To begin with, the production signals far more effort and time spent than any offering since Pinkerton, save the "blow your wad" approach of Maladroit.

Let it be said that this album contains many satisfying hooks, a dark underbelly and for some reason, it arrives at a time where I'm willing to forgive Weezer for prior forays into shitville. But still, we find ourselves with an album that instead of taking sides, prefers to satisfy everyone. And that is dissapointing. The blue album was truly individual, Pinkerton was truly ballsy and now we find ourselves in some sort of impotent mix of "meaning it" and not "meaning it". Not that a rock band has to mean it all the time, but I wanna know what I'm getting myself into.

This creates certain moments when you'll awake from a dull stare and realize you're still listening to the new weezer album, enjoying it all along, but never stopping to get truly excited.

Songs like "We Are All On Drugs" make me want to ask them if they're serious. "Beverly Hills" makes me wanna ask if the good song-old ironic approach trick has been used up. "Perfect Situation" makes me wish it weren't so produced and had some of the fragile life that the blue album brought us. This album offers more straight up drum beats and boring bass lines than any other Weezer outing. "Pardon Me" seems kind of like a crap cover version of "Only In Dreams".

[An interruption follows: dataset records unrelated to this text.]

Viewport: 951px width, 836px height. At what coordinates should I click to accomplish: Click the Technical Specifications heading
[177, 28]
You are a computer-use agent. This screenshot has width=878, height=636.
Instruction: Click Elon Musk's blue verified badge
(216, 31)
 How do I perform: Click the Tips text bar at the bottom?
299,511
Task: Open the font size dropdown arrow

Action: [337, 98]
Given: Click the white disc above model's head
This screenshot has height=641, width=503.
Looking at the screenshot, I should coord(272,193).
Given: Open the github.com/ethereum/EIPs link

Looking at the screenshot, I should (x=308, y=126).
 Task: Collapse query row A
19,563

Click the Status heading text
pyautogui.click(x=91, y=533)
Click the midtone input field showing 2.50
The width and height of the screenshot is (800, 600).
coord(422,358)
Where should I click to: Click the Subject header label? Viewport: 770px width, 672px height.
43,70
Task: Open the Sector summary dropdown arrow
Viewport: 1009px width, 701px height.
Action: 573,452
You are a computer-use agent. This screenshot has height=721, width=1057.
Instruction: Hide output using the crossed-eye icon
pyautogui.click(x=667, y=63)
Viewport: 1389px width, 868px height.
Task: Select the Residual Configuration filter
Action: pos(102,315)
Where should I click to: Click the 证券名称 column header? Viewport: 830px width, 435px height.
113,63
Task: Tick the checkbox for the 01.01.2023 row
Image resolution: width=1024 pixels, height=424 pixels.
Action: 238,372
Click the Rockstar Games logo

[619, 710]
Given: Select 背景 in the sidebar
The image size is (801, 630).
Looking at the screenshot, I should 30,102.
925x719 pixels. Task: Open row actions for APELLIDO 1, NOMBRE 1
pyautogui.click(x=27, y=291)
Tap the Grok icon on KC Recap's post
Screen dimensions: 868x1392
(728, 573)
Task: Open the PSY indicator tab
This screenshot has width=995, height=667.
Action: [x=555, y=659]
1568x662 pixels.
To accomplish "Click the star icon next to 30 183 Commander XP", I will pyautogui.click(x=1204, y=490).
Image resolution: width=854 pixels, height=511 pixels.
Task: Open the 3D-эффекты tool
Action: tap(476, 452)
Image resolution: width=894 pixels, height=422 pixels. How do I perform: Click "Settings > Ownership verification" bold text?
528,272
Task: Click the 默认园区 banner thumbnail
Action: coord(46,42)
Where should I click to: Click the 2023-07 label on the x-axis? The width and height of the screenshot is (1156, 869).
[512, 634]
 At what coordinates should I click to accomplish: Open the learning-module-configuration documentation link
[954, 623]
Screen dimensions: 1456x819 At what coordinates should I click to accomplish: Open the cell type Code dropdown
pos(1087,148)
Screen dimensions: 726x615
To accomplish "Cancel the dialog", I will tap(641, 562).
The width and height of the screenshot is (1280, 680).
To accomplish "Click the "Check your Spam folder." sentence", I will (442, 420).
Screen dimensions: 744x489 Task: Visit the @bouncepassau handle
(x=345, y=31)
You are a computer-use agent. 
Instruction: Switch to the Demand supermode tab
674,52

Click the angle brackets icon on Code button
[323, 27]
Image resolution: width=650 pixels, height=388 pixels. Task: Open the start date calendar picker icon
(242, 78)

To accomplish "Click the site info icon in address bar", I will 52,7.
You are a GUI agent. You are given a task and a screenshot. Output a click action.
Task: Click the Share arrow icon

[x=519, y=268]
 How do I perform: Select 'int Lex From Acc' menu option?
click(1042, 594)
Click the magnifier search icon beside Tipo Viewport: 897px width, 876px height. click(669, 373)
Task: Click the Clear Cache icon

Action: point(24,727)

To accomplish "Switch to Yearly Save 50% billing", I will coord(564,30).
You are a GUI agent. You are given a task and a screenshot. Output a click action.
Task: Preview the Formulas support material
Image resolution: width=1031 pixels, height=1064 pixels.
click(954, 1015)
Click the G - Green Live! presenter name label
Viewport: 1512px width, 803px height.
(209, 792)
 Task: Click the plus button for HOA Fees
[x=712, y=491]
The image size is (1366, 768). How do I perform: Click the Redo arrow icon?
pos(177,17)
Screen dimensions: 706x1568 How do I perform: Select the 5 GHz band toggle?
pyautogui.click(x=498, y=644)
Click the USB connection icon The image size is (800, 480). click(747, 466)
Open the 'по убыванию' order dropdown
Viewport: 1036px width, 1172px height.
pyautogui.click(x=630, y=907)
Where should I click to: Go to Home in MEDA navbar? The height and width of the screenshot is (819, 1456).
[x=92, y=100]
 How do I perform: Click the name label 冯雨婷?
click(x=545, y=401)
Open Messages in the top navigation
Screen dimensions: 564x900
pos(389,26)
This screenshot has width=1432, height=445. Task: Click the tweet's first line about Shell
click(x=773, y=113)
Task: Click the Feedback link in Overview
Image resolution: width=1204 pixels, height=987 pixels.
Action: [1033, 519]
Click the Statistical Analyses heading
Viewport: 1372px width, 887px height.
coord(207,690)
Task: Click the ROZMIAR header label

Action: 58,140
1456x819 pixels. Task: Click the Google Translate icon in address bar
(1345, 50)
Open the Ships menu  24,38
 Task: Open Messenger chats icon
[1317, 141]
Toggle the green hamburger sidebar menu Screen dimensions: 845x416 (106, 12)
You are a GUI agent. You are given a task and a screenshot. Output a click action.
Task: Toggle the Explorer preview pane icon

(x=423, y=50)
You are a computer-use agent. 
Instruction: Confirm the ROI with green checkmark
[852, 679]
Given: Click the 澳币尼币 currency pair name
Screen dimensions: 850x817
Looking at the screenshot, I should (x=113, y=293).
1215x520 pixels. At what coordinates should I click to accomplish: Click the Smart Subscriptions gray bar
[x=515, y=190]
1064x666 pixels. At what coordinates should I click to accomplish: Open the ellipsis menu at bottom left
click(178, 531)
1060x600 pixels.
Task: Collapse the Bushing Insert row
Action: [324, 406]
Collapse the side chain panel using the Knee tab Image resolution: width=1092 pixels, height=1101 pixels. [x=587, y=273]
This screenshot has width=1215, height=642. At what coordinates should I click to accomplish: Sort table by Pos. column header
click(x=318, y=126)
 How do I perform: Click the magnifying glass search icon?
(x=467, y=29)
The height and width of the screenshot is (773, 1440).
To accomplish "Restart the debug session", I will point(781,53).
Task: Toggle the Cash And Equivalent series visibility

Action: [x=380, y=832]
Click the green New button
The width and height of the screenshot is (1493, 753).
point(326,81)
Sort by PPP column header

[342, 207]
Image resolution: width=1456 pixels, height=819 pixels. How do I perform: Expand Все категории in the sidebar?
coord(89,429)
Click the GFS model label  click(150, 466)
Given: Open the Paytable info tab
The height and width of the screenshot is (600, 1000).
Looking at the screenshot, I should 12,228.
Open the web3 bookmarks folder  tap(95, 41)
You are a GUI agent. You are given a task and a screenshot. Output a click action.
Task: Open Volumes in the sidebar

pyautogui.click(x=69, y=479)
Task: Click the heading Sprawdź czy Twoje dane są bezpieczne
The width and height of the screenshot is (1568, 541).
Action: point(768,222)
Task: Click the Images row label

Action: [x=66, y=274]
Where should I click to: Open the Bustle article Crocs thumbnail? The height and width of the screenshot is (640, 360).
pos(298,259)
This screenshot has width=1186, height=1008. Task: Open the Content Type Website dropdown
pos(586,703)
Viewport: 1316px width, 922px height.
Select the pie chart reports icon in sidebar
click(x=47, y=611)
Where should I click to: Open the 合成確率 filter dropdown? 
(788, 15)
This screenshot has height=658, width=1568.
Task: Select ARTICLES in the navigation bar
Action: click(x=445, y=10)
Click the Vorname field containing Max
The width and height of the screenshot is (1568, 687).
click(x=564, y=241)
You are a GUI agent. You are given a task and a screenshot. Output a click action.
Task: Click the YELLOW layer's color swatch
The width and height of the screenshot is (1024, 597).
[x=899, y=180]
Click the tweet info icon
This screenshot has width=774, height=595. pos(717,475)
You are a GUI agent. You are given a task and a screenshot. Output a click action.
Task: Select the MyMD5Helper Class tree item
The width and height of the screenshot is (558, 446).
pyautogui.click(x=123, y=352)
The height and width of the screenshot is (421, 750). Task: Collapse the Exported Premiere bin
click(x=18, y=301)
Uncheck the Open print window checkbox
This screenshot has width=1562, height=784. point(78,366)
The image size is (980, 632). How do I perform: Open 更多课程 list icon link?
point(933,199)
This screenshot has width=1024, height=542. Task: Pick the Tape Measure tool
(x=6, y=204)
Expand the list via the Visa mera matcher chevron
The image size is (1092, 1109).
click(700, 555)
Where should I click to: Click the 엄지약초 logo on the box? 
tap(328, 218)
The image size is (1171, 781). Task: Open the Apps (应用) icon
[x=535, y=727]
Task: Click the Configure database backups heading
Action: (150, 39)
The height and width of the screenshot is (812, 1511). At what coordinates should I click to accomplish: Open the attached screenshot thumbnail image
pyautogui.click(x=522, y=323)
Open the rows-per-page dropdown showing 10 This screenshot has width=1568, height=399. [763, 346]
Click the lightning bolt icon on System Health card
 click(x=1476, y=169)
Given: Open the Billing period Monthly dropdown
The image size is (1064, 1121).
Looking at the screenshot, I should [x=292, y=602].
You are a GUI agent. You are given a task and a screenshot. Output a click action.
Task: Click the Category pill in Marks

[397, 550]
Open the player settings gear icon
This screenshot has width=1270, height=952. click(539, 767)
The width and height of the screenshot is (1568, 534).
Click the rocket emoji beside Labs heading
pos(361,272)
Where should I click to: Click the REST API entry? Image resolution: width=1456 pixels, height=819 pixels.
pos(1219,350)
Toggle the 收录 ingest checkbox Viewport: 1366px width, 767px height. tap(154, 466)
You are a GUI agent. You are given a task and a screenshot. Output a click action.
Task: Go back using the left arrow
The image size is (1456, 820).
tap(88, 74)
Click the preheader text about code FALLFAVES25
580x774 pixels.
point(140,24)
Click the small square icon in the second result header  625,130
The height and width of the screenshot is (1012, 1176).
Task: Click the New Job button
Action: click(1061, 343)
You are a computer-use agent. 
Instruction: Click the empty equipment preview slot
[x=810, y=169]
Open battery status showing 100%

Before the Green Album, I understood the much talked about INFLUENCE of Pinkerton on the emo movement of '01-'02. But now I see a band who once helped inspire an entire GENRE, join that genre with such a timid and crappy adaptation, that they became an older version of an average emo band. How do you create a genre, then become a middle contender in it's weak dying out? Beats me.

That stuff I said above about forgiving Weezer, I take back..
But then I'll put in Pinkerton on a road trip, and forgive them again.

Friday, April 29, 2005

Are We The Last Living Souls?





Okay. I'm already not very excited about blogger because it erased a 10 paragraph review that once filled this post.
Basically the review said, blah blah this album is ridiculously good, imporant, damon albarn is a genius, so is dj danger mouse, they are important.
that pisses me off. BIG TIME.

Blogger

Blogger is outstanding. First of all, it is free. Second of all, it is simple. Third of all, I can support my fellow bloggers. I got sick of only having 5 people viewing my blog and not being able to display links to all the amazing blogs I frequent. If I forgot to include you in the links at the right, let me know, I want you there. I love chad's blog, I love Smokeys, most of these sites I visit on a daily basis as required viewing. I figure these links better represent me than some ironic profile with 100 bands names seperated by commas. Enjoy friends, welcome to blogger.